(Objective)
Render the stretch of rows from the line containing "Screen dimensions: 677x467" through the line containing "click(x=54, y=220)" as a numbered list, without blank lines and without the pictures.

(Stored rows)
◇ ◇ ◇ ◇

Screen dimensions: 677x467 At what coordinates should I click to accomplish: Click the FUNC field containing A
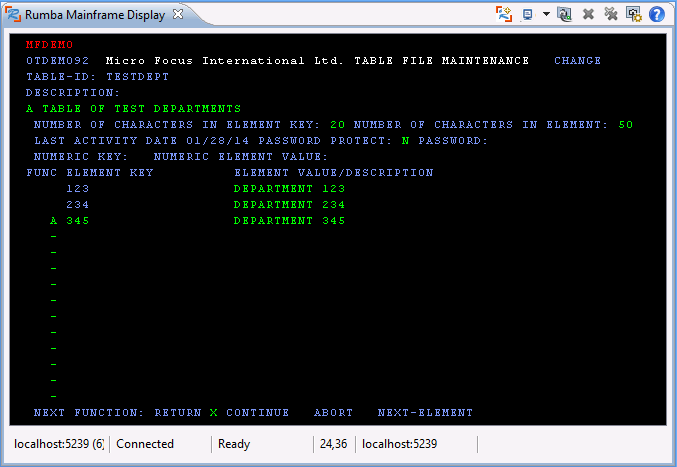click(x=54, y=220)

◇ ◇ ◇ ◇

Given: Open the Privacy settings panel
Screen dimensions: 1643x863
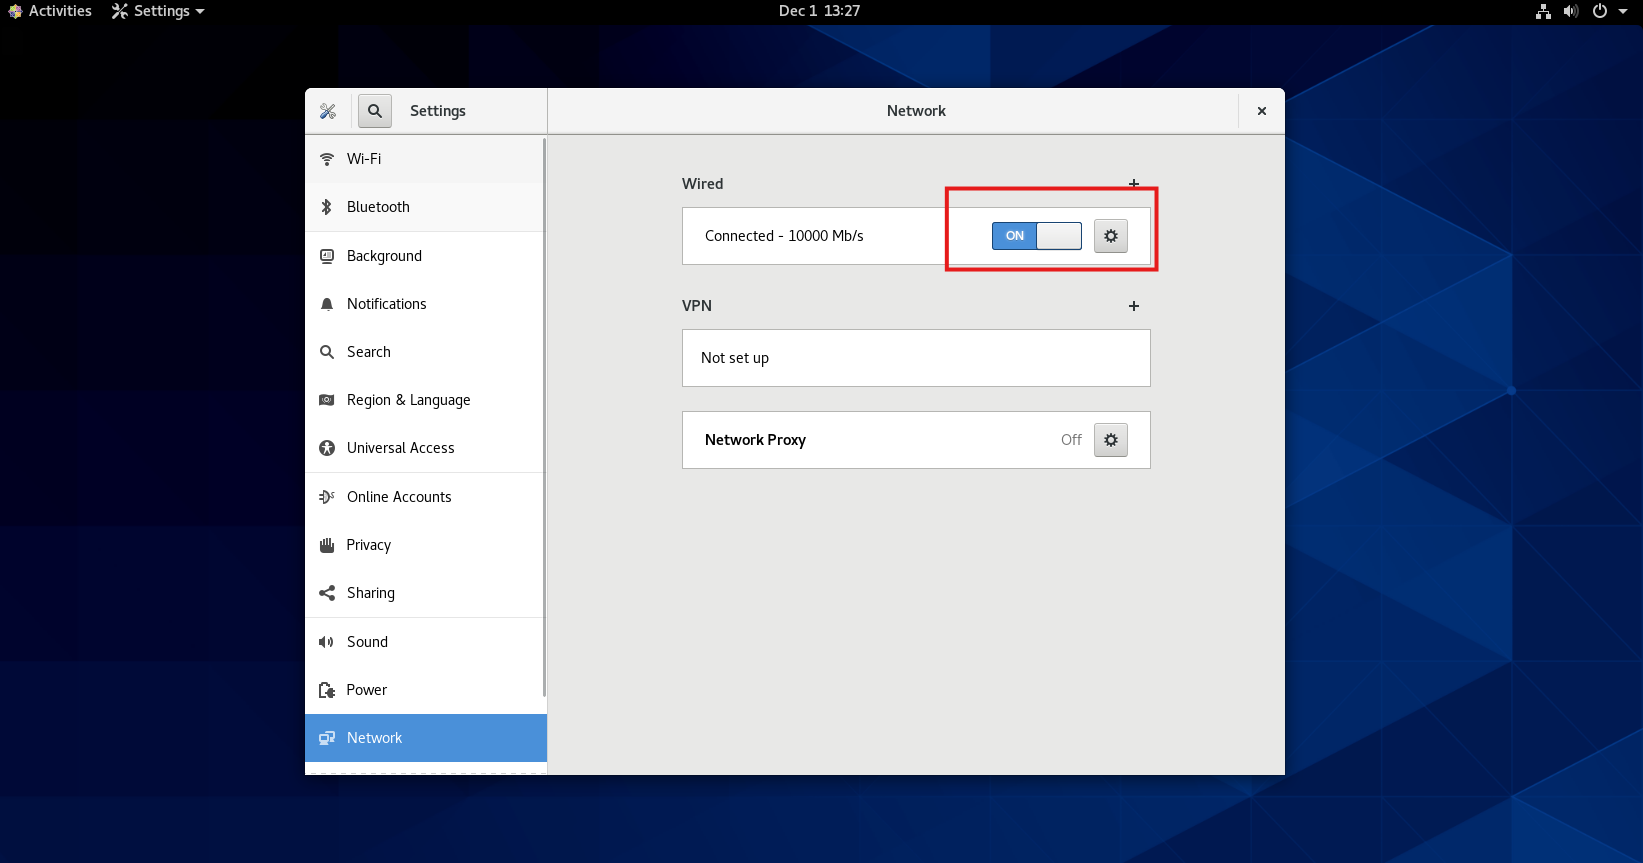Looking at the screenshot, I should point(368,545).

◇ ◇ ◇ ◇

(Task answer)
1. Screen dimensions: 677x467 At what coordinates should I click to accomplish: Click the FUNC field containing A
2. click(x=54, y=220)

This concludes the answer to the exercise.